> [Data provided]
"""

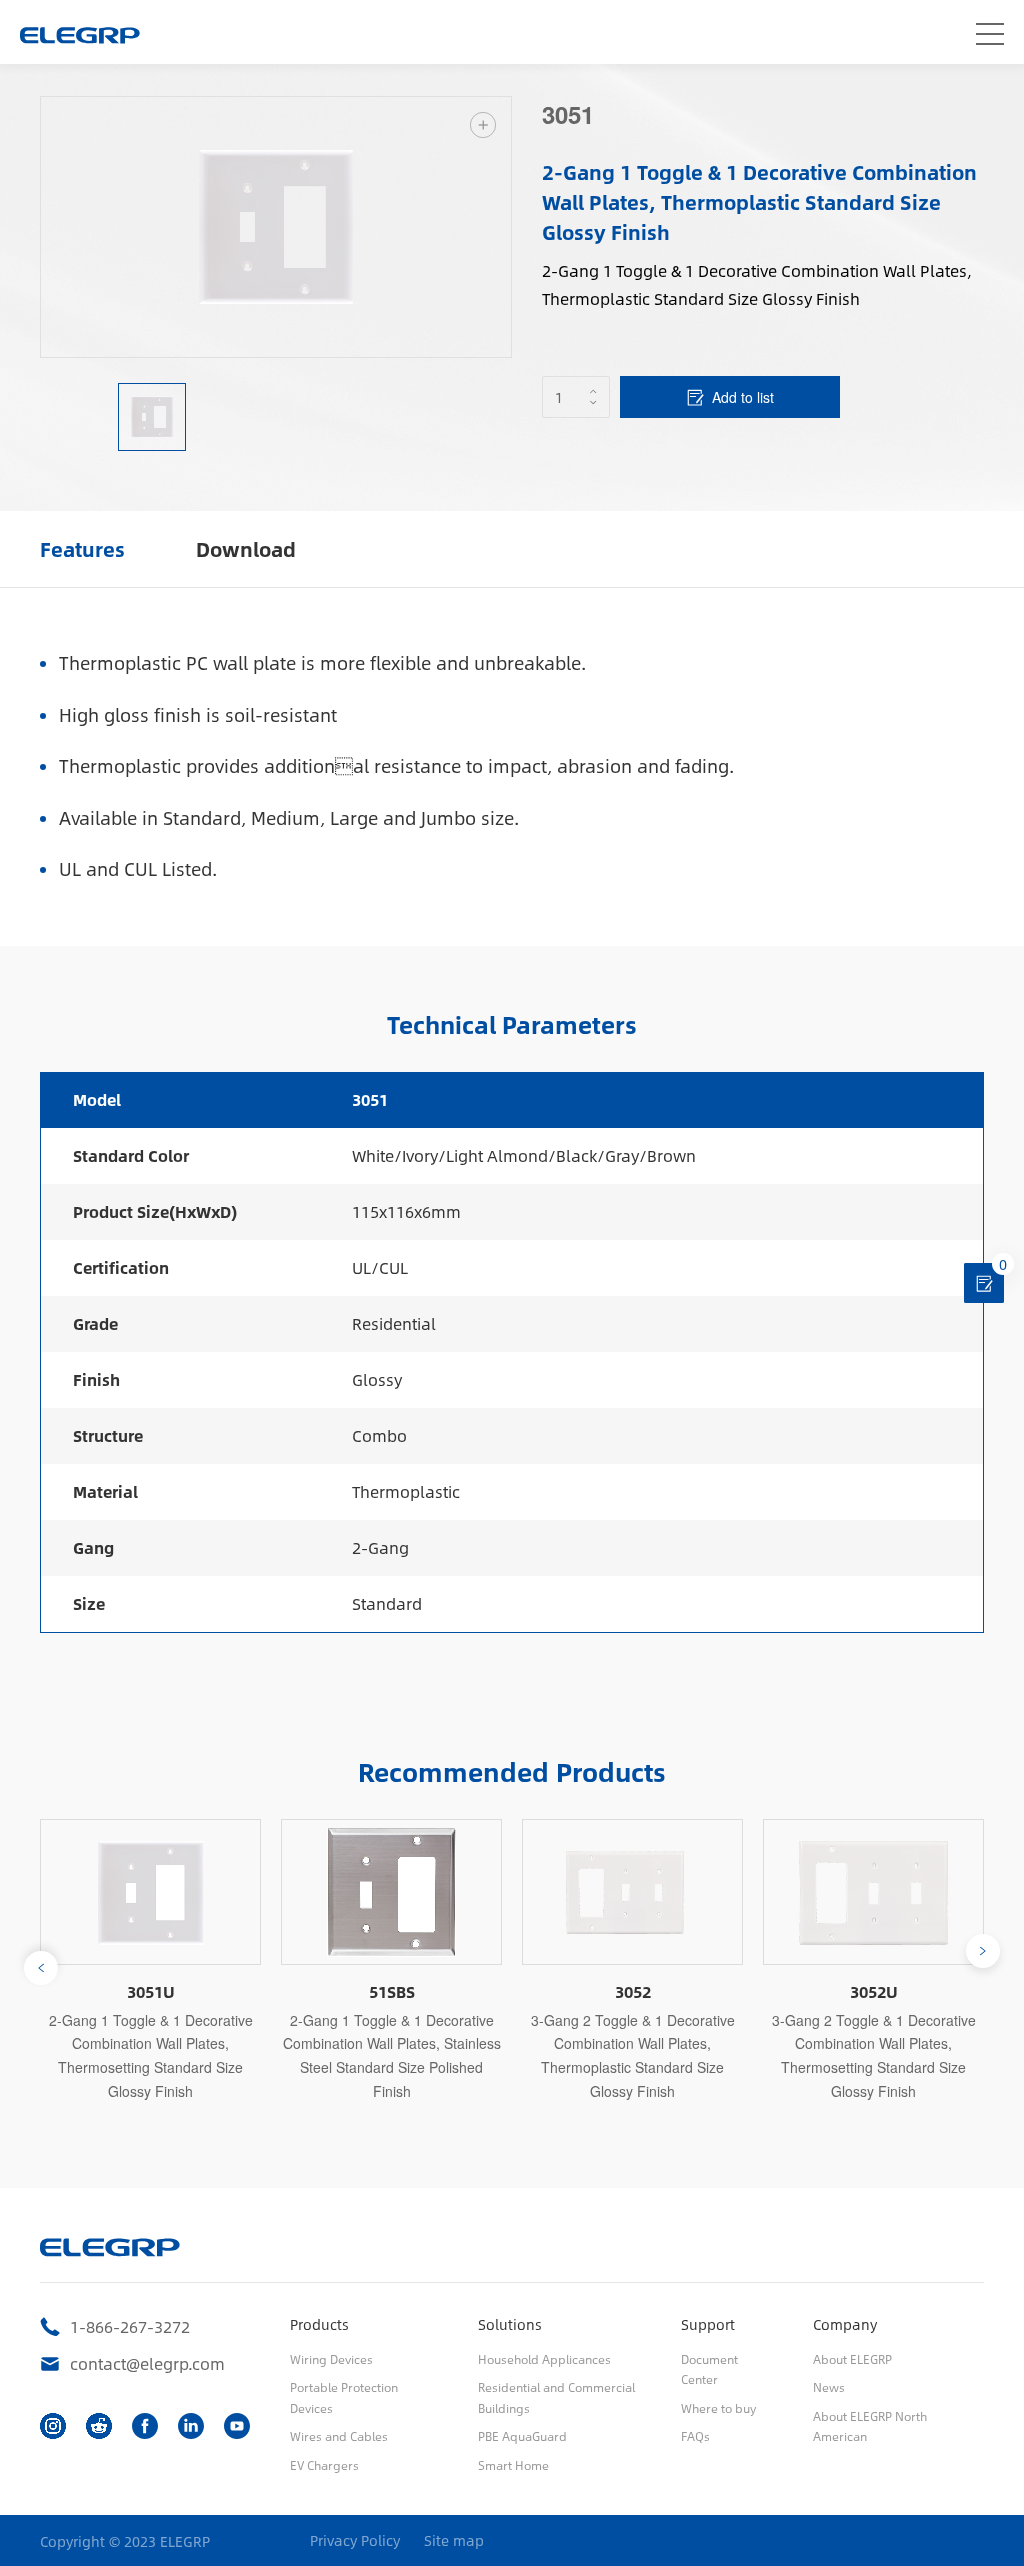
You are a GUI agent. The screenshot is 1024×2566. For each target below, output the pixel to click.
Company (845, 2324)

"""
"""

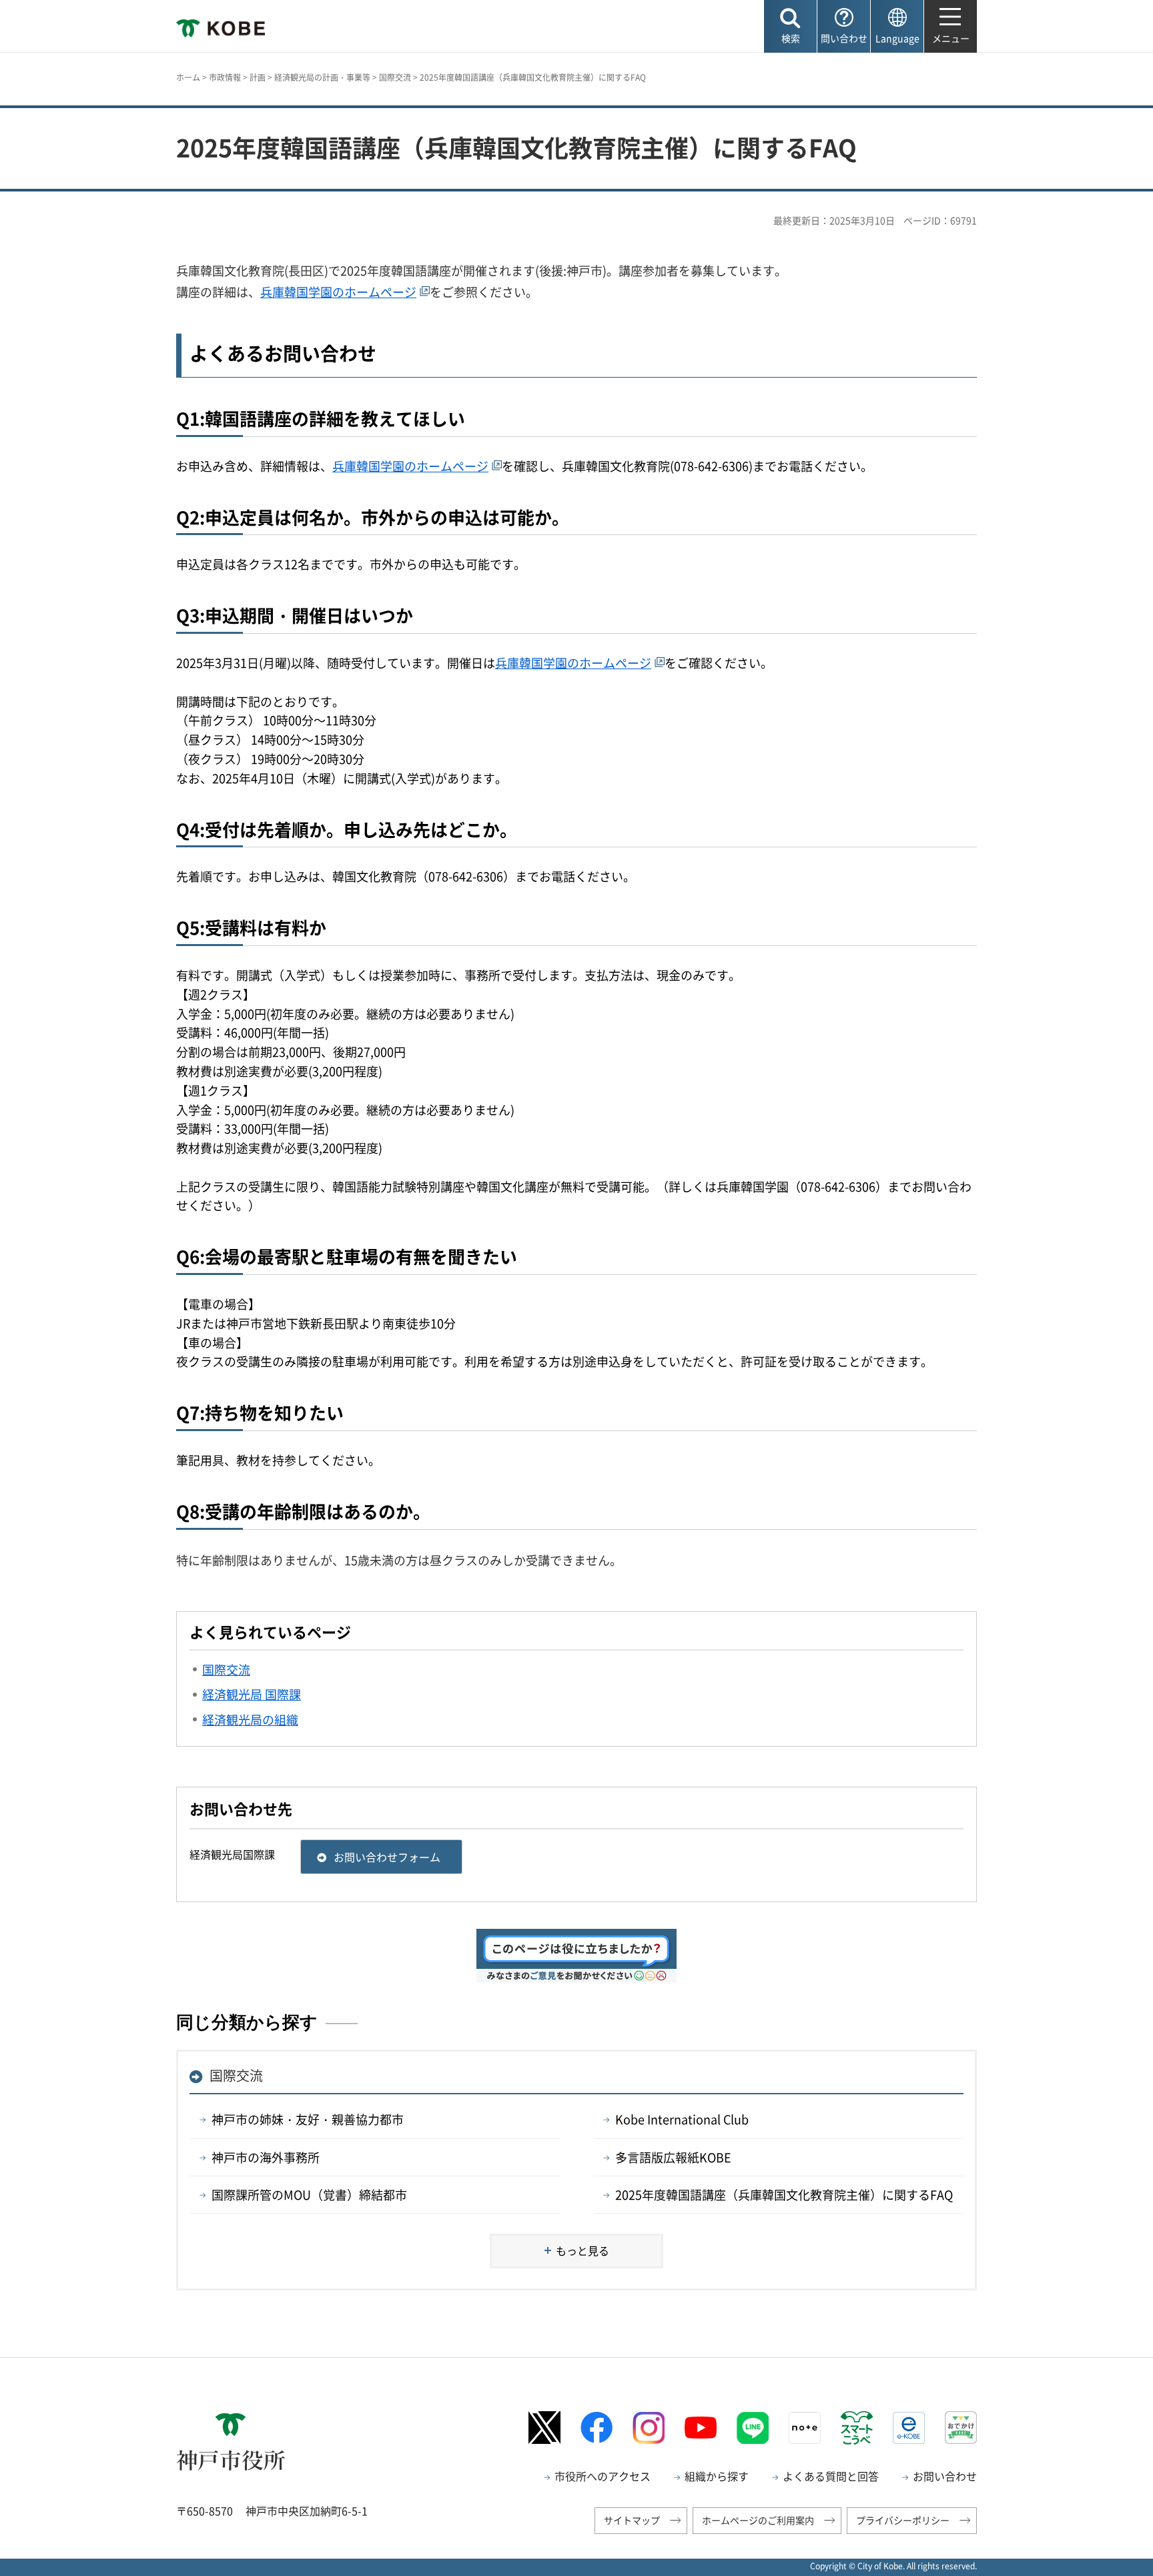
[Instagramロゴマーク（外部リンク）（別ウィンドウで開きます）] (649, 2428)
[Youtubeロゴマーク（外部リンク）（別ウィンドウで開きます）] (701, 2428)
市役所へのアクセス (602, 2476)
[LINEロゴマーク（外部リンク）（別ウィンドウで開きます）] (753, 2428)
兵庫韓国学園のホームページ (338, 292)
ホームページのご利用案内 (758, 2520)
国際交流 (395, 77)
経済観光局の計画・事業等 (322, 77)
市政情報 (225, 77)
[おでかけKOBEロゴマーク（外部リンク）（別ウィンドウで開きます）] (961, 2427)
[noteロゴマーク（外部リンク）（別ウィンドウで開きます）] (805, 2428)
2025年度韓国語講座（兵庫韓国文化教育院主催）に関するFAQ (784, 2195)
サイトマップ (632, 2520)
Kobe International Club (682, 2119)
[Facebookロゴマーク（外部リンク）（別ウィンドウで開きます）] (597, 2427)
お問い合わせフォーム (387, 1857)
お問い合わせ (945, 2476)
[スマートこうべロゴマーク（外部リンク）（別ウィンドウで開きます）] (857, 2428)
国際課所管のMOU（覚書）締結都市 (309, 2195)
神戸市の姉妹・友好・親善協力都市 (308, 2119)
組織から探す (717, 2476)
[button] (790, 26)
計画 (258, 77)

"""
"""

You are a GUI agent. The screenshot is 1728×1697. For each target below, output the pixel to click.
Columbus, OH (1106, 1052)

"""

> [Directions for this task] Using the records above, copy word for word the line with "お問い合わせフォーム (387, 1857)", the line with "計画 (258, 77)", and every line between them.

> [Solution to this exercise]
お問い合わせフォーム (387, 1857)
お問い合わせ (945, 2476)
[スマートこうべロゴマーク（外部リンク）（別ウィンドウで開きます）] (857, 2428)
国際課所管のMOU（覚書）締結都市 (309, 2195)
神戸市の姉妹・友好・親善協力都市 (308, 2119)
組織から探す (717, 2476)
[button] (790, 26)
計画 (258, 77)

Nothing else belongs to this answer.